The Order also establishes the President’s National Council for the American Worker (Council) which is co-chaired by the Secretary of Commerce, the Secretary of Labor, the Assistant to the President for Domestic Policy, and the Advisor to the President overseeing the Office of Economic Initiatives (Co-Chairs). The Co-Chairs will work to develop ongoing recommendations for the President on policy and strategy related to the American workforce. Within the first 180 days of this Order, the Council is expected to help shape a national approach to train Americans for the skills they require to fill open jobs now and in the future.

Additionally, the Order created the American Workforce Policy Advisory Board (Board) that will work to bring together business executives and educators. In particular, the Board is tasked with encouraging the private sector and educational institutions to combat the skills crisis by investing in and increasing demand-driven education, training, and re-training, including through apprenticeships and work-based learning opportunities.

U.S. Department of Labor Announces Change to SCA Fringe Rate

July 18, 2018

The prevailing health & welfare fringe benefits issued under the McNamara-O’Hara Service Contract Act (SCA) awarded before January 1st, 2018 with Option Years on or after August 1st, 2018 will utilize the new fringe rate of $4.48.

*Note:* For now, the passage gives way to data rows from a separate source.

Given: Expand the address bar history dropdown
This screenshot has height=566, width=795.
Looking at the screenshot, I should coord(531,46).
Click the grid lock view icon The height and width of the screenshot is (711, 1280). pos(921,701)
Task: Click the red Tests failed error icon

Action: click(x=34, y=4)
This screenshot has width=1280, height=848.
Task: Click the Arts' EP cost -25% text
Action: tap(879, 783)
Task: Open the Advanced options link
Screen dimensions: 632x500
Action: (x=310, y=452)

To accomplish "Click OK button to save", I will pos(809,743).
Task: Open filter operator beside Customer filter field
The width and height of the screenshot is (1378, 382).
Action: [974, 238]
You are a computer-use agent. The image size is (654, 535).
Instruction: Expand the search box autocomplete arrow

Additional SCA Health & Welfare Fringe Benefit Rate Information

All service contracts awarded on or after January 1st, 2018, that contain paid sick leave (EO 13706) will utilize the newly reduced $4.18 SCA health & welfare benefit rate. The DOL memorandum is posted on the Wage and Hour Division (WHD) website.

For more information: Click Here To Read The Full Memo

State Takes Action to Pass Minimum Wage and Paid Family & Medical Leave

July 3, 2018

On June 28, 2018, Governor Charles Baker of Massachusetts signed into law “An Act Relative to Minimum Wage, Paid Family Medical Leave and the Sales Tax Holiday,” sometimes called the “grand bargain” law.  The Massachusetts legislature had overwhelmingly passed the bill which will provide a $15 minimum wage and enhance the State’s Paid Family and Medical Leave benefit. While there’s been little progress at the federal level, Massachusetts has taken action to advance employment-related legislation.

Under the new law the Massachusetts minimum wage will gradually increase from the current $11 per hour to $15 per hour by 2023. Additionally, the bill includes a phase-out over five years of the time-and-a-half premium pay requirement for retail workers working on Sundays and holidays. The only other state currently with plans for a minimum wage as high as $15 is California whose plan is to be implemented by 2022.

The bill also contains provisions relating to family and medical leave. Over a 3-year phase-in period, the Paid Family and Medical Leave Law would provide Massachusetts employees to 12 weeks of paid family leave, and 20 weeks of paid medical leave for a worker’s serious health condition.  These provisions will apply to all employers with one or more employees working in Massachusetts. Built-in job protections will allow paid leave to be available to eligible new employees without any hours worked or service time requirements.

The passing of this bill makes Massachusetts one of the most generous paid family leave states in the country.